Cap sur les Etats-Unis

En parallèle, la société envisage d'ouvrir cette année une filiale aux Etats-Unis, à Chicago.

« Nos drones ont déjà été approuvés par Airbus mais désormais nous voulons l'autorisation des autres grands constructeurs mondiaux. Notre présence aux États-Unis permettra de nous rapprocher de Boeing et de regarder aussi le marché militaire américain. Mais outre les États-Unis, nous voulons pénétrer de façon plus globale l'Amérique du Nord et l'Amérique du Sud. Nous avons déjà des discussions avec le constructeur brésilien Embraer », expliquait à l'automne dernier Matthieu Claybrough.
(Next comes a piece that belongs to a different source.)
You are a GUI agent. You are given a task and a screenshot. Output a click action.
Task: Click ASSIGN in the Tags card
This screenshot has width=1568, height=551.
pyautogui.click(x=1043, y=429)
Une société américaine était d'ailleurs l'un des deux investisseurs de la levée de fonds de plus de cinq millions d'euros réalisée l'an passée par Donecle. Le deuxième investisseur étant le fabricant mondial de peintures aéronautiques AkzoNobel.

« AkzoNobel veut passer progressivement d'un modèle de vente de peinture au litre aux compagnies aériennes, à un modèle d'abonnement avec la garantie d'un certain niveau de qualité de peinture sur l'ensemble de la flotte. Le drone permet d'inspecter l'avion pour réaliser des petites retouches locales régulières plutôt que d'attendre que les dégâts ne soient trop étendus et demandent de repeindre entièrement l'avion. En faisant des réparations au bon moment, il est possible d'allonger la durée de vie de la peinture et d'aller chercher des économies d'argent et de matières premières. Ce qui est aussi bon pour la planète puisque la peinture est un produit chimique », explique le dirigeant.

Cette offre a déjà été lancée par AkzoNobel aux Etats-Unis et devrait bientôt arriver en Europe. Après avoir vu bondir son chiffre d'affaires d'1,6 million en 2022 à 2,8 millions d'euros en 2023, Donecle vise 3,2 millions cette année.